#  Web scrapping different news websites for Covid-19 headlines. 

This notebook deals with web scrapping. The data on the websites are unstructured, web scraping helps collect these unstructured data and store it in a structured form. There are different ways to scrap websites such as online services, APIs or by writing our own code. In this article, we’ll see how to implement web scraping with python using BeautifulSoup library.
 
We are basically scrapping three websites which belong to three different news organizations (CNN, NBC, CNBC) for Covid-19 related headlines. This additional data obtained by web scrapping these websites can be used for complementing any existing dataset related to Covid-19 to perform better analysis.

In [19]:
#importing all the necessary libraries
from datetime import date
from bs4 import BeautifulSoup
import requests
import spacy
import en_core_web_sm
import pandas as pd

In [20]:
#collecting all the news website urls
cnn_url= 'https://www.cnn.com/world/live-news/coronavirus-pandemic-07-07-20-intl/index.html'
nbc_url= "https://www.nbcnews.com/health/coronavirus"
cnbc_rss_url = "https://www.cnbc.com/id/10000108/device/rss/rss.html"    

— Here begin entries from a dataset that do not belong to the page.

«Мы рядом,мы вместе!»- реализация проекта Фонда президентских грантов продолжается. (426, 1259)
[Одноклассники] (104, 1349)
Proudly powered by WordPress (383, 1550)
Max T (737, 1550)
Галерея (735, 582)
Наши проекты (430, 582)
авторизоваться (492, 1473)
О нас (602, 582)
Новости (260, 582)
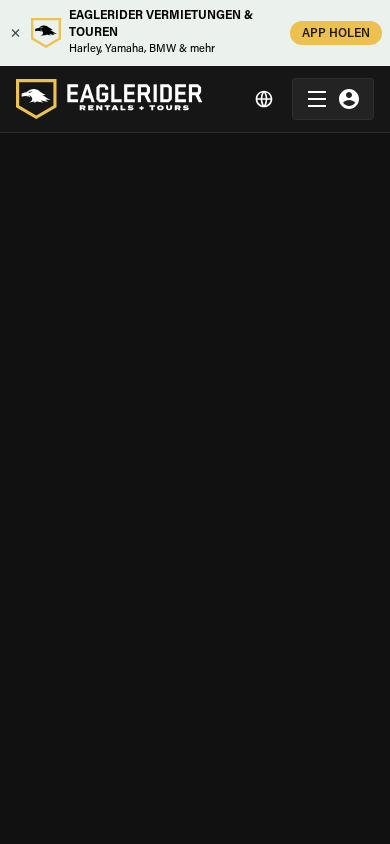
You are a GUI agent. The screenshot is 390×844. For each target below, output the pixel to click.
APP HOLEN (336, 34)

So before scrapping the websites it's important to understand their formats:

- As we can see that the CNN website has a date attached to it and they update only the date for each new day and the rest remains same and thus it is a dynamic html website.
- For the CNBC website, we are using the RSS feed from the CNBC website, the RSS feed is basically an XML file.
- The NBC news url doesn't have any date and it's a simple html website.

In [21]:
#collecting the urls, format of the page, tags(under which the headlines are present) and website names for their identification in respective lists
urls = [cnn_url,nbc_url,cnbc_rss_url]
formats=['html.parser','html.parser','xml']
tags = ['h2','h2','description']
website = ['CNN','NBC','CNBC']

For better understanding we will first start by scrapping only the CNN website:

In [22]:
#setting the date format according to the date format used in the cnn url
today = date.today()
d = today.strftime('%m-%d-%y')
print('date =',d)

date = 07-22-20


In [23]:
#getting the html 
html = requests.get(cnn_url).text

In [24]:
#creating a soup object
soup = BeautifulSoup(html)
print(soup.title)#printing the title

<title data-rh="true">July 7 coronavirus news</title>


To get an idea about context of the headlines in the news we are using the named entity extraction of the spacy library

In [25]:
#loading the entity extraction module of spacy library
nlp = en_core_web_sm.load()

In [26]:
#printing the headlines and the named entity types of the context talked about in the news headlines in the CNN website
for link in soup.find_all('h2'): #finding all the h2 html tags as the CNN website contains the headlines under this tag
    
    print("Headline : {}".format(link.text))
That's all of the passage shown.